Well, I'll randomly continue.
Have you ever noticed that Paul NEVER mentions the Law of Moses in this letter we call 1st Corinthians? He's certainly having to deal with problems in the church that are grievous in nature such as drunkenness, arguing over who had been the greatest pastor, [ Paul, Peter, or Apollos] suing one another in courts of law and then there was that immoral situation they were not dealing with at all, and proud they were not as if it were a badge of honor that they were permissive.
In fact, the ONLY time Paul used the Law of Moses in his arguments for pure living was when he challenged the legalists who needed to be shown that even the law itself could not be kept in an effort to be holy. He NEVER used the law of Moses, even the ten commandments, as a standard to hold up for New Covenant behavior.

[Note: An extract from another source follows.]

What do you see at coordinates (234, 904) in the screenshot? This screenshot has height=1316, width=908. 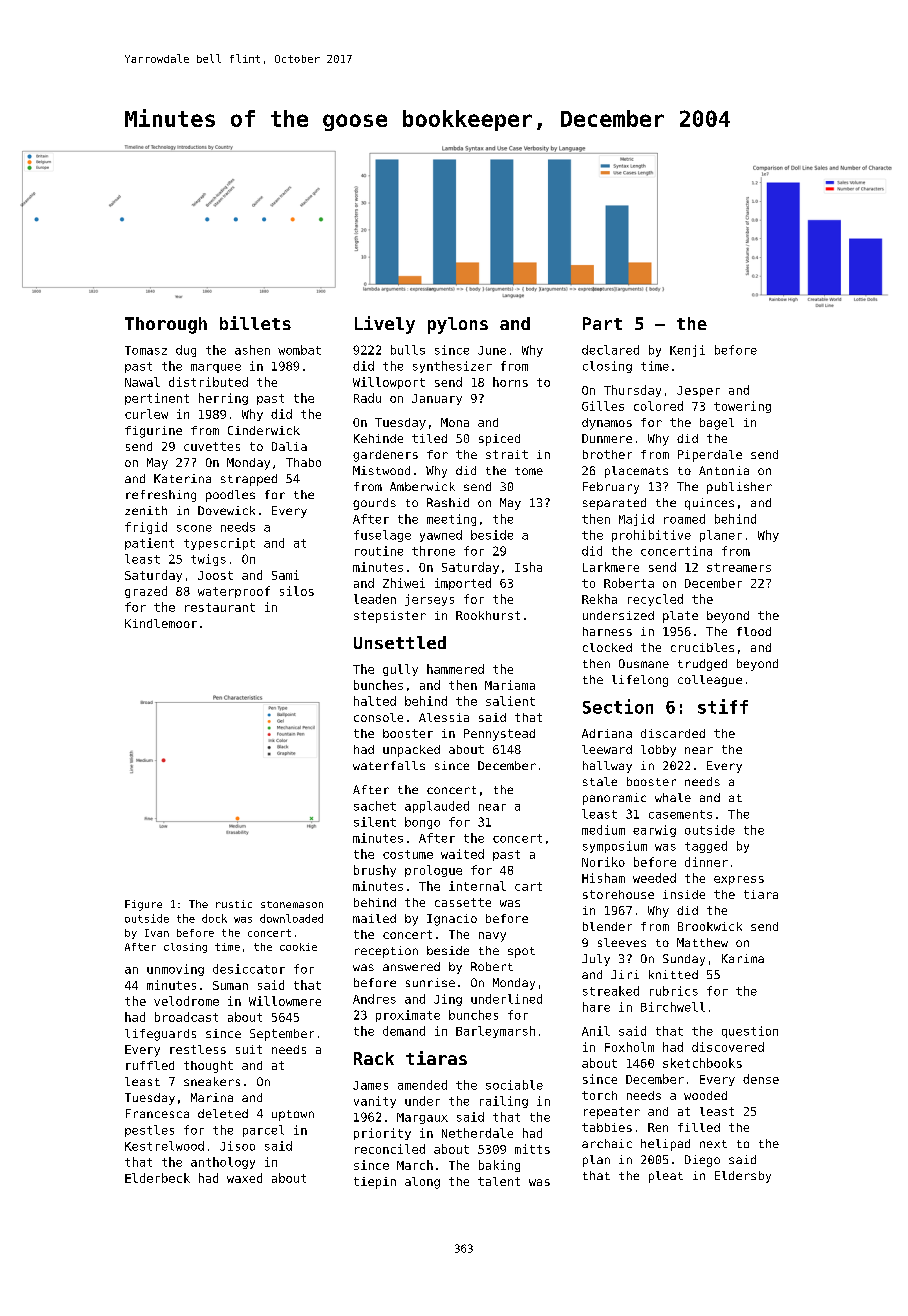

He did use the wisdom of God in the mystery of the gospel to show how shallow and foolish the wisdom of man was in dealing with real life. Paul seemed to have recognized that the Corinthians, who were basically Gentiles with only a few Jewish people, were more philosophers than anything else. Phileo means "love" and "Sophia" means wisdom in Greek, so he recognized they were lovers of wisdom in their culture and he moved right into their way of thinking to challenge them with the gospel which they considered to be foolish of course.
This shows me two things immediately.
One is that Paul was willing to engage the culture of his day and wasn't angry toward it or did not rail against it as if it were some kind of witchcraft at work against the gospel. He recognized its weaknesses and its inability to speak to the deepest problems and need of the human race, namely dealing with the fallen and hopeless nature of the human condition, but had no real answers. The wisdom of God seen in the gospel does have answers, however. Paul thought so at least. I do too.
The second thing I see is that Paul had a CONFIDENCE in the ability of the gospel to "cut to the heart" and to make true believers out of foolish and lost people without the law of Moses being the basis for bringing conviction. He thought there was something REALLY powerful in the gospel message itself.
Maybe we need to trust the Holy Spirit's power and ability to take in His hands the foolishness of sharing the true gospel of Christ as the tool for bringing conviction, light and understanding to the people of any culture who have no reference to the religious background of the Old Testament most of us have.
Do you suppose Paul had it right when he said, "For I determined not to know anything among you except Jesus Christ and Him crucified....My speech and my preaching were not with enticing words of man's wisdom, but in the demonstration of the Spirit and of power..." [The gospel]
May we go and do likewise. Just some random thoughts.